(DOCUMENT TEXT begins)

Luckily, there are creative and progressive strategies that municipalities can adopt to generate more revenue in a progressive way, such as:
● Expanding the progressivity of existing local income taxes by creating more tax brackets with greater differences between brackets, and doing the same for property taxes in order to generate more revenue from commercial and high-end development.
● Eliminating corporate tax breaks at the city level, particularly Tax Increment Financing and business improvement districts that come with tax breaks
● Restructuring fines so that residents pay different rates based on income. A $200 traffic ticket has no deterrent effect for a millionaire, but can be devastating for a low wage worker; a more rational fine system, like the one adopted in Finland, would be more fair and generate more revenue.
● Mandating that major tax-exempt institutions like hospitals and universities make genuine and fair payments in lieu of taxes (PILOTs) to help cover the costs of crucial city services that they use.

(DOCUMENT TEXT ends)

**TASKS TO CARRY OUT**
(a) In the passage on municipal revenue strategies, which country's fine system is given as an example?
(b) Write out everything in the passage on municipal revenue strategies from "Luckily, there are" down to "generate more revenue.".

(INFORMATION begins)

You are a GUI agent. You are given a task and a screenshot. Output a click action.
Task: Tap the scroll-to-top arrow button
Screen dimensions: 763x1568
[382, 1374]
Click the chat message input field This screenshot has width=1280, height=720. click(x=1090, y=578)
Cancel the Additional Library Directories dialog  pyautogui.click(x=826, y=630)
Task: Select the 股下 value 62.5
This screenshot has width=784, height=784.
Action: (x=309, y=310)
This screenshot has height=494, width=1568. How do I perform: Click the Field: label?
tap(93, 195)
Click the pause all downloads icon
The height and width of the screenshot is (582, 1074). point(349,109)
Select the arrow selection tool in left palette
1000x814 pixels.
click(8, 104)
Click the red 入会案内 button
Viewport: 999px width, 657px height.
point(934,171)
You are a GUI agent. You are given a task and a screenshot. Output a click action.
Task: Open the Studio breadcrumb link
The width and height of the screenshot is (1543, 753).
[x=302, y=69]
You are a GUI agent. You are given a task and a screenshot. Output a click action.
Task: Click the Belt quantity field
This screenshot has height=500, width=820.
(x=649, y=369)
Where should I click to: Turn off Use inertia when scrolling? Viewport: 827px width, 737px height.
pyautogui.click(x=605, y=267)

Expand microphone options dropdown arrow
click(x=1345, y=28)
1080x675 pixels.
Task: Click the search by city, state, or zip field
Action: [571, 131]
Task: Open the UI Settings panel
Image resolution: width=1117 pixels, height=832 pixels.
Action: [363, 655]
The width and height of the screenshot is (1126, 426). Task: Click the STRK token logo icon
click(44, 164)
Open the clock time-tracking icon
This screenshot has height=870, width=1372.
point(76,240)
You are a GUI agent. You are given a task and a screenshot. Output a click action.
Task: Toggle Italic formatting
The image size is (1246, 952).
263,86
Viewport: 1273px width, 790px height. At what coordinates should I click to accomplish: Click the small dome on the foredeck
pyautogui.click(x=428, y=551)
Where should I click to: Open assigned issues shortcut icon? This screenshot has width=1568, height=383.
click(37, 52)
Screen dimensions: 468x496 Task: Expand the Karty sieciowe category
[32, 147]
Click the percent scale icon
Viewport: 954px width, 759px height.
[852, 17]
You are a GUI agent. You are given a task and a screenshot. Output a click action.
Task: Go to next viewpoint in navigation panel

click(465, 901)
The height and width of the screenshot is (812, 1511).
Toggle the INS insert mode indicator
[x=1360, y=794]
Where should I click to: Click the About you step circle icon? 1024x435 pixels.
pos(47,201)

(INFORMATION ends)

**ANSWERS PROVIDED**
(a) Finland

(b)
Luckily, there are creative and progressive strategies that municipalities can adopt to generate more revenue in a progressive way, such as:
● Expanding the progressivity of existing local income taxes by creating more tax brackets with greater differences between brackets, and doing the same for property taxes in order to generate more revenue from commercial and high-end development.
● Eliminating corporate tax breaks at the city level, particularly Tax Increment Financing and business improvement districts that come with tax breaks
● Restructuring fines so that residents pay different rates based on income. A $200 traffic ticket has no deterrent effect for a millionaire, but can be devastating for a low wage worker; a more rational fine system, like the one adopted in Finland, would be more fair and generate more revenue.